I can attempt critique of Marisa Tomei, it turns out. Because the disparity between our life achievements is significantly smaller. Marisa Tomei has been in My Cousin Vinny; I would like to believe that I have done at least one thing in my life that comes close to equaling My Cousin Vinny in quality or impact. And, while watching Woineshet’s life story being heavily presented through the lens of what feelings it induces in Marisa Tomei, I felt… well, cheated, for one. I wanted more Woineshet, more time spent listening to her directly. I also felt upset, or at least disappointed, that the audience was assumed to care about Marisa Tomei as much or more than they cared about Woineshet’s life and work.

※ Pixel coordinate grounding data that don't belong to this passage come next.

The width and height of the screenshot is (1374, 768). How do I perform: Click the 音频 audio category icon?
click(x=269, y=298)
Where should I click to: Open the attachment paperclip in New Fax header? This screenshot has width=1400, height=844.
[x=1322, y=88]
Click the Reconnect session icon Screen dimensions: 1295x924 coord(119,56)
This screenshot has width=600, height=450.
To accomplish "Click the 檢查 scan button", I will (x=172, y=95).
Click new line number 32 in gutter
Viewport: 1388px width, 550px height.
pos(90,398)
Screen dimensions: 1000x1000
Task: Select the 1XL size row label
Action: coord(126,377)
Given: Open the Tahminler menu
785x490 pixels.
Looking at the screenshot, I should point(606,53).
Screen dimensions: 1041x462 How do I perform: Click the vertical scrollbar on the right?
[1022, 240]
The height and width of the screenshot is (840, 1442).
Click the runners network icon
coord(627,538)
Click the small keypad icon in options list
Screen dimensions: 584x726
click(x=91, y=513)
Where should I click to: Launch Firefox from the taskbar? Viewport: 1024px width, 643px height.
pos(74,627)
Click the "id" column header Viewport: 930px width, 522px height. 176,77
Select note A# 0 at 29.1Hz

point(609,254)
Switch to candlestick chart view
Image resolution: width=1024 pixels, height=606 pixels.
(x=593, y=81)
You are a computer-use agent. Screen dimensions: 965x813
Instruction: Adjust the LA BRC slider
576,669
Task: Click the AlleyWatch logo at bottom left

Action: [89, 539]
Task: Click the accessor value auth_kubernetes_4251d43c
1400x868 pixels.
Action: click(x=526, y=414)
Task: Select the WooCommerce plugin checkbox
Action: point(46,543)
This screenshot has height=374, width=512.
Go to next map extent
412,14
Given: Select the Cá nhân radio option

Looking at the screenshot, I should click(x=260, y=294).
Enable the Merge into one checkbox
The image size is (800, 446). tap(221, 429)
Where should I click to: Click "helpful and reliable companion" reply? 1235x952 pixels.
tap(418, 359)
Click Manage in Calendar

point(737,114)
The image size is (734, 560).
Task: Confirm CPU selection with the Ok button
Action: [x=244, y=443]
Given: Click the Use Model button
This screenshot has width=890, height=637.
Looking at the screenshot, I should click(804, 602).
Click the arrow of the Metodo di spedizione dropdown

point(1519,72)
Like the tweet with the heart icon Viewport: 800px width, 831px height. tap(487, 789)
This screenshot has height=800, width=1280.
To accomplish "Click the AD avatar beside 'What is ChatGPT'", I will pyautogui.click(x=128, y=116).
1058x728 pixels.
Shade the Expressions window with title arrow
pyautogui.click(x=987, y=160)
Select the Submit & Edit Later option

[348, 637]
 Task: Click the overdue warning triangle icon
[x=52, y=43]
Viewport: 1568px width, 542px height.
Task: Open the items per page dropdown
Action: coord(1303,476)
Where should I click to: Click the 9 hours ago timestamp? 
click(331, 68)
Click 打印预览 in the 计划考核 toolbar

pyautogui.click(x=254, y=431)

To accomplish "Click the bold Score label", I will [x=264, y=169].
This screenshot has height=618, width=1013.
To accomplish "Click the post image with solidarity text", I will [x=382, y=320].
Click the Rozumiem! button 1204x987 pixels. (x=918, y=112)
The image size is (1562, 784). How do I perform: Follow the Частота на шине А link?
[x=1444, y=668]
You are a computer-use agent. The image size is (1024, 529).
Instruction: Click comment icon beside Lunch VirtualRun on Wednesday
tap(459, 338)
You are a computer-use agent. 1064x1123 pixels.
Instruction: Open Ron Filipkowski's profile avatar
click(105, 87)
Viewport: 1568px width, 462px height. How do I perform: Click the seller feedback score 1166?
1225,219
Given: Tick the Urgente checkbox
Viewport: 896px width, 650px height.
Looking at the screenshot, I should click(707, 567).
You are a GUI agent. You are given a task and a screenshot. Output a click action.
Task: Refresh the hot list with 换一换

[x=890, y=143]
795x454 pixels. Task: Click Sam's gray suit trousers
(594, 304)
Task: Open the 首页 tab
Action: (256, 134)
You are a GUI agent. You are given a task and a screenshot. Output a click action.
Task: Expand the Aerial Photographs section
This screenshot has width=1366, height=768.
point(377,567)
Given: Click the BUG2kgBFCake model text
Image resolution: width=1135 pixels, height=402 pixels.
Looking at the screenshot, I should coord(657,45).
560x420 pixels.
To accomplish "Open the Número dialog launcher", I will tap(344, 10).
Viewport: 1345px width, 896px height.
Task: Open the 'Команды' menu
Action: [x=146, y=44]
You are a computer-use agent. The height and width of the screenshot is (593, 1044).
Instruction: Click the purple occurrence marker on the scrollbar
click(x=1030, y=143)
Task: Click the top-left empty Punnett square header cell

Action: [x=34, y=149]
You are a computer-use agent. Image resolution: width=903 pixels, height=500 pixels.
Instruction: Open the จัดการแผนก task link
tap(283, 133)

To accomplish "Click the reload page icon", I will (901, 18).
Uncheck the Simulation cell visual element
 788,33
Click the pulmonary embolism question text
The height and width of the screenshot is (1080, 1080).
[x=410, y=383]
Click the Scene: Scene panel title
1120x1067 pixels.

But it’s cheap to complain about how heavily the Half the Sky event featured various celebrities, and gave platforms to those celebrities. The fact is, these celebrity fundraising and consciousness raising events work, because many people care about this cause less than they care about India.Arie (also featured) or Maria Bello. (And how much do people care about Maria Bello, really? Think about that, and you will come up with a very depressing conclusion.) Those people might need to see Maria Bello or India.Arie in order to try to care about the women themselves. Or to get themselves into a theater! And if, somehow, those people were tricked by their affection for celebrities into thinking about events occurring outside their own lives that are, in fact, very serious, maybe that is a good thing.
Sort of. Because the thing is, if you need an actress to lend her support to a cause in order to care for it, I question how capable you are of caring about causes in the first place. I doubt, to be quite honest, your commitment to Sparkle Motion.
Half the Sky, the book, is apparently doing very well right now, and that is just super. I am heartened to know that people are willing to read a book on these topics, and that it can be considered an important book of the moment. It is doing well enough to have an event in its honor broadcast to many movie screens across the country, and for the theater I attended to be relatively packed, and that’s great. I don’t, for the record, even come close to suspecting or having problems with the agenda of the event. But the book’s website provides avenues for direct action in a more up-front and accessible way than the event itself, and there, I suppose, is where I have the problem. At the event, people were exhorted frequently to get involved with CARE; Woineshet name-checked Equality Now; there were nods to the world of global womens’ rights advocacy outside of this one night. And, honestly, I know about Woineshet now; I didn’t before, though I knew about the problems of forced marriage in the abstract. But I wonder – I really do just wonder, and feel like a jerk for wondering – how many people took that home. What happens, when the one night is over and the work has to start.